In/Out Patient Meds:

• Continue diazoxide and hydrochlorothiazide in patients who are not fit for surgery or when tumor resection was unsuccessful.

Transfer:

• In advanced metastatic disease, the indications for chemotherapy or other interventional treatments must be emphasized in a multidisciplinary way and discussed with surgeons, specialists in chemoembolization, gastroenterologists, endocrinologists, and medical oncologists.

Complications:

• Surgical complications (eg, pancreatic leakage) occur in about 14% of patients.

• Pseudocysts

• Pancreatitis

• Abscess

• Other complications

• Intestinal obstruction

• Pleural effusion

• Hemorrhage
• Fistula formation

• Permanent diabetes mellitus may occur in about 5% of patients, mainly in those with major pancreatic resections.

Prognosis:

• Approximately 90-95% of insulinomas are benign. Long-term cure with complete resolution of preoperative symptoms is expected after complete resection.

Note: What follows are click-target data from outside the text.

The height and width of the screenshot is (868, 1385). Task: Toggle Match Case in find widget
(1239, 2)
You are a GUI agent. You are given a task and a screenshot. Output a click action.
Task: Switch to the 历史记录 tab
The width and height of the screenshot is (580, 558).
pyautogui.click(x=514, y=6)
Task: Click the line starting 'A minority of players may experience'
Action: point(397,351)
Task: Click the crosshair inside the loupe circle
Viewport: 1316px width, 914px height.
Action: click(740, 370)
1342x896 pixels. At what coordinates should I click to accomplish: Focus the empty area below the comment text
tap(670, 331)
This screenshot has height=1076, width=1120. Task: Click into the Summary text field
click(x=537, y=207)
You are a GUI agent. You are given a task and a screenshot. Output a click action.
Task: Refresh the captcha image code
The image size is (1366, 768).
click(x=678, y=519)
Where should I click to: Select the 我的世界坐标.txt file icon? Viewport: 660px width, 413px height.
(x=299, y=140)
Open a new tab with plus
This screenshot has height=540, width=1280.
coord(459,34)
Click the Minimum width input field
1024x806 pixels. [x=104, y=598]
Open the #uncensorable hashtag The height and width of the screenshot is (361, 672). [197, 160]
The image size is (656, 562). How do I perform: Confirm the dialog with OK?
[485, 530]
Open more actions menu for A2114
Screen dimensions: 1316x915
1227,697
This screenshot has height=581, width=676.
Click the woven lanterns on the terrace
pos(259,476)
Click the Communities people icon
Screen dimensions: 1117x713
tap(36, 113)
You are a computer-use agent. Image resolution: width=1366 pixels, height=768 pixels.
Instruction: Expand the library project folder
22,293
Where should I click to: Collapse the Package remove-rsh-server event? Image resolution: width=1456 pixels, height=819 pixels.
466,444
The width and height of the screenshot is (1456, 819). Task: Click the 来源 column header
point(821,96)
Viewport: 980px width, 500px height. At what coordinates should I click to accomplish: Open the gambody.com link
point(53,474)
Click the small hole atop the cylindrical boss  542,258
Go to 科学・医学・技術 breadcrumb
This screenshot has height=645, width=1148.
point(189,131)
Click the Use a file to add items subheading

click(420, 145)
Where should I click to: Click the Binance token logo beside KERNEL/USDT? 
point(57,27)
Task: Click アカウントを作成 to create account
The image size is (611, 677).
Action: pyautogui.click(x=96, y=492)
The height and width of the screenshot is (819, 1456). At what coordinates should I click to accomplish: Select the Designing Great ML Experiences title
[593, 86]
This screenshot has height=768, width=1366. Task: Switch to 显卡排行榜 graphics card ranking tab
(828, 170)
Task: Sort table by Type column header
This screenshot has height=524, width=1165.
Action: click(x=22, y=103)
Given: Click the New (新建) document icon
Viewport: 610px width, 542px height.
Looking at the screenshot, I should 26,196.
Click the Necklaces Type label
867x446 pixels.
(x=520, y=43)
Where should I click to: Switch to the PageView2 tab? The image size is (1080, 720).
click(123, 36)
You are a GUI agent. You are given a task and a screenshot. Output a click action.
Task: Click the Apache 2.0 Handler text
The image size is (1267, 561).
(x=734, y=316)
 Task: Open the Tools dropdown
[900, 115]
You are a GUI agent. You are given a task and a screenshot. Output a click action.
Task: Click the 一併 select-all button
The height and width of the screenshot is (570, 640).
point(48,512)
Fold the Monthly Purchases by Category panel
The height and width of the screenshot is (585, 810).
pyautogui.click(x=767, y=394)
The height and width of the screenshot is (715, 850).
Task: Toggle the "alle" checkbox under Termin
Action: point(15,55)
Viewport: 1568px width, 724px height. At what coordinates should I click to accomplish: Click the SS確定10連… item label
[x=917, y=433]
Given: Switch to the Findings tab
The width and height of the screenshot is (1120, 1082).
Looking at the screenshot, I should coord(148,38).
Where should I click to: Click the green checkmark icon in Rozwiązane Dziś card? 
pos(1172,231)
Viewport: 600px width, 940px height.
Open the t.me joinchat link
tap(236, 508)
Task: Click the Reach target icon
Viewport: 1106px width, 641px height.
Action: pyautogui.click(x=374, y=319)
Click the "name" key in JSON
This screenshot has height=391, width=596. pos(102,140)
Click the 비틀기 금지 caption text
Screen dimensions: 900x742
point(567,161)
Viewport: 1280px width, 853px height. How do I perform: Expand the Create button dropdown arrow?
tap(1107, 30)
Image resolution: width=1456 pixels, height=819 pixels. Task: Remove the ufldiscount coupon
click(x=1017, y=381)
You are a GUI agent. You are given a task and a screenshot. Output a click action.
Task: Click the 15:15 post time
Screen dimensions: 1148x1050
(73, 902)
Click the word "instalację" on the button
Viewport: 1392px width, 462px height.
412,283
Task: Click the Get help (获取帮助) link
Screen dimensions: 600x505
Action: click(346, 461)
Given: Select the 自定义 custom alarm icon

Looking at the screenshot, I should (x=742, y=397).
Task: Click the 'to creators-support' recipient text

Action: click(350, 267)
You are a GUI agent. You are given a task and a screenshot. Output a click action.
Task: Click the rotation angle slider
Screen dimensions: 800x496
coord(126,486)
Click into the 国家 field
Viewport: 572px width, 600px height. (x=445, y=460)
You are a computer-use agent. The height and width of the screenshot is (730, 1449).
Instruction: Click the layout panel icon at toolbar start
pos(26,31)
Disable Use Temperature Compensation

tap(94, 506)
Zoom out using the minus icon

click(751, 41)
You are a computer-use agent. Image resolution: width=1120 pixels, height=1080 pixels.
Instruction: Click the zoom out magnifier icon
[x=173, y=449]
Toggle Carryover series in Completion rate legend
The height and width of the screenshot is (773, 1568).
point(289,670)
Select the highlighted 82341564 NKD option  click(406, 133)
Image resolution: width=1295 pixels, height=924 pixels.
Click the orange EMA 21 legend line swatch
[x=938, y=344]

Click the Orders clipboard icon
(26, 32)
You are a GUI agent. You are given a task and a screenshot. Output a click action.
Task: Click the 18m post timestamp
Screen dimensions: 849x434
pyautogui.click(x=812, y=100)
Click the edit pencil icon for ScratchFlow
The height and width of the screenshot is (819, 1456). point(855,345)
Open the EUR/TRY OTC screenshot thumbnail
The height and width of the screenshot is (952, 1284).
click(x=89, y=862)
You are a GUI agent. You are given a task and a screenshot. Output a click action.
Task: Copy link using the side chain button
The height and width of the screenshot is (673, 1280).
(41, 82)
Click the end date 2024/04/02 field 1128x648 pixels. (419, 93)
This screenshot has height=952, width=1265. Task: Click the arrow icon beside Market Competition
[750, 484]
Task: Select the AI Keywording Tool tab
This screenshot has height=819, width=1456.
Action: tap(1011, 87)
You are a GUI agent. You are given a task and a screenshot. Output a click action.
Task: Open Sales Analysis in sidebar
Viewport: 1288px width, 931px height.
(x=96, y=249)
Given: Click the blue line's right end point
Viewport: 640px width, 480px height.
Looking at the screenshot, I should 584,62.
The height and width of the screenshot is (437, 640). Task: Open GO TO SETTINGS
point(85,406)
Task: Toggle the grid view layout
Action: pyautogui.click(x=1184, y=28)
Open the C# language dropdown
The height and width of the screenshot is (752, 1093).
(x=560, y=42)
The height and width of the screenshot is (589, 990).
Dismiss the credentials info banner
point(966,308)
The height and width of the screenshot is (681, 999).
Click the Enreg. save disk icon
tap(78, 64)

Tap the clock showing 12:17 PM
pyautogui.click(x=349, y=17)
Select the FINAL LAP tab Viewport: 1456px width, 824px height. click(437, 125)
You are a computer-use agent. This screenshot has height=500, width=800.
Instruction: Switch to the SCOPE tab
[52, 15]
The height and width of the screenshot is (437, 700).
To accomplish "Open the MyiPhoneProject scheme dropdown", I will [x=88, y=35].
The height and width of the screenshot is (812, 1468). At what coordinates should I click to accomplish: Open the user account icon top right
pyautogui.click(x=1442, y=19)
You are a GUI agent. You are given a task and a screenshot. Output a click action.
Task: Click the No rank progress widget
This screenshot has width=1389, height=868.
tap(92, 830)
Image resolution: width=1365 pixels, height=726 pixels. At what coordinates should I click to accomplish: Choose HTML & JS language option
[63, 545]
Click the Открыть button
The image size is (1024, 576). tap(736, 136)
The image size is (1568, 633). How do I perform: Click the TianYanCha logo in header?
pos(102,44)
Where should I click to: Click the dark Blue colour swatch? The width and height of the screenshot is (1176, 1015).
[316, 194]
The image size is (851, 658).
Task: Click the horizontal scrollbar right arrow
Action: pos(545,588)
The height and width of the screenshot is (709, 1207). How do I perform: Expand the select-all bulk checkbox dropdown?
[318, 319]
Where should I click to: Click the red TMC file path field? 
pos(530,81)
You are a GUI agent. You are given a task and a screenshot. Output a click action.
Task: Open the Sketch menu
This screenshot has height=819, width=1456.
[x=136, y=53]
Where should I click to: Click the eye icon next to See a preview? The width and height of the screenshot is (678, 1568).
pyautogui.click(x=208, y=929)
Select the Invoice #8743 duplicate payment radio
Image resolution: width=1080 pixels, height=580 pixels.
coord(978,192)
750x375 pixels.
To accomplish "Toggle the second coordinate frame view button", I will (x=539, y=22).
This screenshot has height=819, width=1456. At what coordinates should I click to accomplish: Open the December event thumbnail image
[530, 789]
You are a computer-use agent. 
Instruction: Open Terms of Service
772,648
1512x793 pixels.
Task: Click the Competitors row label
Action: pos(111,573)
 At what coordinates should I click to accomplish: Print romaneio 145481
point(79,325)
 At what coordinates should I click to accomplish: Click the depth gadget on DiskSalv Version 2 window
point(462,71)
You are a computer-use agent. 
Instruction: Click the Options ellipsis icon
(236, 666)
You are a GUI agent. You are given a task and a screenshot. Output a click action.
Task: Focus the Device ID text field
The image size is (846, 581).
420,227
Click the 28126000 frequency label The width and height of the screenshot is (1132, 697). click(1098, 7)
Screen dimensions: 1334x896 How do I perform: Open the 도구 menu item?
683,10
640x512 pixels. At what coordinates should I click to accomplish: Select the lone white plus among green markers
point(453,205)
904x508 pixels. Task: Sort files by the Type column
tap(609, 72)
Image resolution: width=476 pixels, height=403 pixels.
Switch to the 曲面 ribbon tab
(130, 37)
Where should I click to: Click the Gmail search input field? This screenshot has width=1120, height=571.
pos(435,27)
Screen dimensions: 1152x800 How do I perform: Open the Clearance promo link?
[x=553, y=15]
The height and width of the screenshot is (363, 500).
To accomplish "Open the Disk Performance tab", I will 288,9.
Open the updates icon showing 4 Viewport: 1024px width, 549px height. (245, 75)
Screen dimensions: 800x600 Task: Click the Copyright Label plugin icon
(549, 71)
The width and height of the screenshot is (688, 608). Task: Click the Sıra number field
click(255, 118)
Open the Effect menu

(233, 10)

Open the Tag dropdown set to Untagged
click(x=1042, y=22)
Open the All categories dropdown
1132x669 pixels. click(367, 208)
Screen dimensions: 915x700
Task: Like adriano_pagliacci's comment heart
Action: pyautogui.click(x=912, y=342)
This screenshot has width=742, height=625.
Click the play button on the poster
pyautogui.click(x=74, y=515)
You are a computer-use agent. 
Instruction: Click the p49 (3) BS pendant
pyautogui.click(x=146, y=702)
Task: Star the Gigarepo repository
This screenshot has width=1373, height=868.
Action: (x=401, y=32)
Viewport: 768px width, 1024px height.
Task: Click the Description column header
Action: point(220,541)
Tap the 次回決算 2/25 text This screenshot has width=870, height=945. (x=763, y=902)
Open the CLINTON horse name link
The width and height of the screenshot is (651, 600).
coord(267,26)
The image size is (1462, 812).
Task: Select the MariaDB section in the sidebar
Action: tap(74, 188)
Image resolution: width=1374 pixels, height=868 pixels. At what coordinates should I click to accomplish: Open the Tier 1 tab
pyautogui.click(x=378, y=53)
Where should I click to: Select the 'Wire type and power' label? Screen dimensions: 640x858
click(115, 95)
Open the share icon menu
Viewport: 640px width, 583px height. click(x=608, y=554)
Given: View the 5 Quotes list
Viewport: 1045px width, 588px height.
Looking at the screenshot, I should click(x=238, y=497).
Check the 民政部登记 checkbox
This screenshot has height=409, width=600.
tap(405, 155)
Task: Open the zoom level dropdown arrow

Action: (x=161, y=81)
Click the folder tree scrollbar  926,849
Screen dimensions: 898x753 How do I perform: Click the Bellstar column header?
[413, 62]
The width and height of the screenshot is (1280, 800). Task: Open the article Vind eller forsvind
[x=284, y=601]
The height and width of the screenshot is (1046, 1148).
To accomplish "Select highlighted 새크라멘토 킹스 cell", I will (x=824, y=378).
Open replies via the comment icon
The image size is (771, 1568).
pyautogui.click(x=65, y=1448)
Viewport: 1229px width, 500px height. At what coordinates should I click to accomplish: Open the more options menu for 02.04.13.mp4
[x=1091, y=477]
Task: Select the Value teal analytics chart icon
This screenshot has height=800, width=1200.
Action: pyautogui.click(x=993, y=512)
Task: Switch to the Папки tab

• Recurrence of benign insulinomas was observed in 5.4% of patients in a series of 120 patients over a period of 4-17 years. The same diagnostic and therapeutic approach was recommended, including surgical exploration and tumor resection.

• Indications for chemotherapy include progressive disease with an increase of greater than 25% of the main tumor masses in a follow-up period of 12 months, or tumor symptoms not treatable with other methods. Polychemotherapies have achieved better results than monochemotherapies.

• The current medical treatment is based primarily on streptozotocin in combination with doxorubicin or 5-fluoruoracil. Streptozotocin alone may achieve partial response in 50% of patients and complete response in 20%. The median survival in one study was 16 months.

• If streptozotocin is combined with 5-fluoruoracil, 33% of patients show complete response, with the median survival increasing to 26 months.

• Patients may develop nonfunctioning metastatic disease to the liver up to 14 years after insulinoma resection. Note that some insulinomas are indolent (depending on the tumor biology), resulting in prolonged survival.

Medical/Legal Pitfalls:

• Monitor blood glucose levels carefully during surgery, especially when the insulinoma is being palpated and manipulated.

• Exclude factitious hypoglycemia before surgery, particularly in patients from the medical profession.

• Screen for MEN 1. When results are positive, the hypercalcemia must be corrected before abdominal surgery is performed.

Special Concerns:

• In patients with insulinoma and MEN 1 syndrome, family members must be screened for the syndrome.

• A genetic test has not been developed yet but may be available in the near future.